Source data
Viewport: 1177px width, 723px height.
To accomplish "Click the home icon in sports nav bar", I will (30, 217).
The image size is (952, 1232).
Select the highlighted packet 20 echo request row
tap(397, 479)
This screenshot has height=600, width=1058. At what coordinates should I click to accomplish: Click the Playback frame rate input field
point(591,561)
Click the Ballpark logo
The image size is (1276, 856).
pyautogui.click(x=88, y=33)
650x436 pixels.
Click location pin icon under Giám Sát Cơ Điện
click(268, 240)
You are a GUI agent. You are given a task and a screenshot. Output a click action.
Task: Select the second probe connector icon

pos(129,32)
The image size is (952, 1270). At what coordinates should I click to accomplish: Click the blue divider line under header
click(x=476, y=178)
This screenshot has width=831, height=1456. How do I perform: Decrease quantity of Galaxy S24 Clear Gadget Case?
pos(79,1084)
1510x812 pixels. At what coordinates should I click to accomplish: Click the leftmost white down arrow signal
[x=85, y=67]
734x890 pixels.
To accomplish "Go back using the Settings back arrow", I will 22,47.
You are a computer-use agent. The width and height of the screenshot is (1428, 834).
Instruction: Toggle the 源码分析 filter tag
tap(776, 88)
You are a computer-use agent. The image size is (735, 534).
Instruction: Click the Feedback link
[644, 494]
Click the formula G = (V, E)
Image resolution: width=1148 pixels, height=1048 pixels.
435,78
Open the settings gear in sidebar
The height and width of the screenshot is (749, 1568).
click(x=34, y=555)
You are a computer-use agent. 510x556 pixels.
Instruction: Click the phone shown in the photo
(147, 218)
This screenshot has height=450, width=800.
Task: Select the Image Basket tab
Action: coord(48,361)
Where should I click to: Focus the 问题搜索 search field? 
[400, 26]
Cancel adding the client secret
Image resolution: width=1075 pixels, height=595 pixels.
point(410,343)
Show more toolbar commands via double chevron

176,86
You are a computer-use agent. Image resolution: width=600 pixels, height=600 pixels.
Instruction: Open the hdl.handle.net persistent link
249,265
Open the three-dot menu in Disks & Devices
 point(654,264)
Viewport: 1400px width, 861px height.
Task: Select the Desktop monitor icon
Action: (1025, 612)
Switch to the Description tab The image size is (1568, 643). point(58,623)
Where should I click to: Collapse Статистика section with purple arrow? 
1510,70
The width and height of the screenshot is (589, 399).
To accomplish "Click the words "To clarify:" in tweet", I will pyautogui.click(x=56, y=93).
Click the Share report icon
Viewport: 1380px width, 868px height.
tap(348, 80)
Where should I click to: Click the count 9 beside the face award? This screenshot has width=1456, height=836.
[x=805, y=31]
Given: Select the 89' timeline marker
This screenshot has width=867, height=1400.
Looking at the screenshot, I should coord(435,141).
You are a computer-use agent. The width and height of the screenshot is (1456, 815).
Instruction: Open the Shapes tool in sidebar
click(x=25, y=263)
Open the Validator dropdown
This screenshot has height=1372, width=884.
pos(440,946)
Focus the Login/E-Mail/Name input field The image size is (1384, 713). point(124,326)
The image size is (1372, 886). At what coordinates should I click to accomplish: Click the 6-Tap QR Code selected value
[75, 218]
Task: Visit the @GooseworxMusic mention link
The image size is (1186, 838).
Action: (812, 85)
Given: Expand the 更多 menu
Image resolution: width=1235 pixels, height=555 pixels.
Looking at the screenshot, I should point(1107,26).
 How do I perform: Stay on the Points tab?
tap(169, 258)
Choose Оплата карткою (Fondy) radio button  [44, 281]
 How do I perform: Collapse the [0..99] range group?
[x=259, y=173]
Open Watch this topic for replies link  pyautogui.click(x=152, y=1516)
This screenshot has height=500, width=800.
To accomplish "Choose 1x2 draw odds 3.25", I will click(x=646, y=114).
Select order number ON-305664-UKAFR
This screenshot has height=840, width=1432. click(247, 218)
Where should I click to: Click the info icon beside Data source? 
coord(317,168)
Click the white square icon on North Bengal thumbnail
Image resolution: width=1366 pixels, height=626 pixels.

PROBLEM:
Filter the records for the word "agent" and show every line that has it.

EXERCISE SOLUTION:
You are a GUI agent. You are given a task and a screenshot. Output a click action.
You are a computer-use agent. The width and height of the screenshot is (1428, 834).
You are a computer-use agent. The image size is (735, 534).
You are a computer-use agent. 510x556 pixels.
You are a computer-use agent. Image resolution: width=600 pixels, height=600 pixels.
You are a computer-use agent. The width and height of the screenshot is (1456, 815).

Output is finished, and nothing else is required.